2

It's a very important question and i am very interested to get any help of you.

I used PDFBox to create a simple PDF document. That i'am trying to do, is to read the existing document and then re-write the same text into it, and in the same position.

1) Firstly i create a PDF named "Musique.pdf".

2)Read this existing document.

3)extract the text into the document with PDFTextStripper.

3)Find the position of each character in the document (x, y, width, fs, etc. ).

4)create a table that must contain the x and y of each character, for example tabel1 [0]=x1 tabel1[1]=y1 , table1[2]=x2, table1[3]=y2 , etc.

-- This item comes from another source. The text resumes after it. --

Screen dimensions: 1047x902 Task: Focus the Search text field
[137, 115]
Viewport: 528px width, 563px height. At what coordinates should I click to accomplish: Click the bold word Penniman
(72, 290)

5) Then create a boucle of PDFContentStream to re-write each character in the correct position.

The problem is:

the first line is completely wrote but the problem is with the second line.

"I notice that if we have for example a text formed of 3 lines and if we assume that it contains 225 characters,,so if we get the length of this text, we will put a length equal to 231,,so we can notice that it adds 2 spaces of the end of each line,, but when we search the position of each character, the program does not consider these added spaces"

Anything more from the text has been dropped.